• **WORK REQUIRED**
Rewrite the personal account below, everything from "After, I cried" down to "what it was.", with "shower wall" changed to "tile wall".

• **EXERCISE TEXT**

He lingered around in my life for years after that.
We would hook up, I’d get in a relationship, that relationship would end, he’d come back, and the cycle would continue. I came out as bisexual, I told him, he had the stereotypical reaction of a bro (“Can I watch? Can we have a threesome?”). I was playfully unamused, but had come to expect it from him. He was that type.
When my college boyfriend (I only had one while I did date two girls) dumped me, I went back to Dumbass Boy. Something about him always had me coming back. He was comfortable and he was the first man in a long time to make me feel desired. To make me feel like I mattered. Like I could be wanted.
We fooled around just like we always had. He always tried to get us to have anal sex. I refused for a long time. I was scared. Everything I ever knew about anal was terrifying. Bloody, potentially embarrassing, and terrifying. I’d determined that that wasn’t ever anything I wanted to partake in. And he knew that.
One night, in his shower, we decided to have sex. We hadn’t had actual sex since he took my virginity. I was open to that idea–it’d been a while for me.
He wanted anal.
I didn’t.
He got what he wanted–after guilt tripping me. He was good at that.
After, I cried silently and washed thoroughly with his Irish Spring body wash. It has forever been tainted for me; even though it had been a scent and a soap I always loved. Just thinking about it brings me back to that night, pushed against the shower wall, wishing I was having a vivid nightmare, wishing I was anywhere else. When I think about this, I can still feel the slight sting of the soap’s scent in my nose, clear as day.
I never told him how that made me feel. I regret it. To this day, I don’t think he knows what it was.
My second year living in Washington, DC. I had gone to happy hour with a couple coworkers and being as young and reckless as I was, didn’t realize that you probably shouldn’t get tanked while out with your coworkers. (It took me a significant amount of time to learn this lesson.) They went home, I wanted to keep drinking. And I did.
I texted a friend (and coworker) to see if he wanted to meet up with me at a gay bar. He lived close to it and I used to frequent that bar when I lived in the Northwest quadrant of the city. He said sure, I’d gotten to my apartment and was still taking Fireball shots in my apartment and then left for the rest of the night’s adventures.
I continued taking Fireball shots and drinking rum and Coke. (Rum and Coke was my drink of choice for a long time. If I’m feeling particularly nostalgic, I’ll go back to it. Now it’s more Jack and Coke if I can get it.)
I was very drunk by the time my friend decided to go home with an attractive man. I wasn’t going to begrudge him that. I told him that he should go. He offered to escort me to the Metro station, but I didn’t want to be a cockblock (me, in my eternal quest to not be a burden to others).
I got on the train and I don’t remember much after that.

• **DATA**
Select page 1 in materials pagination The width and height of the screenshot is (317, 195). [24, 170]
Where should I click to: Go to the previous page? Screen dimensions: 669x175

• **SOLUTION TO THIS PROBLEM**
After, I cried silently and washed thoroughly with his Irish Spring body wash. It has forever been tainted for me; even though it had been a scent and a soap I always loved. Just thinking about it brings me back to that night, pushed against the tile wall, wishing I was having a vivid nightmare, wishing I was anywhere else. When I think about this, I can still feel the slight sting of the soap’s scent in my nose, clear as day.
I never told him how that made me feel. I regret it. To this day, I don’t think he knows what it was.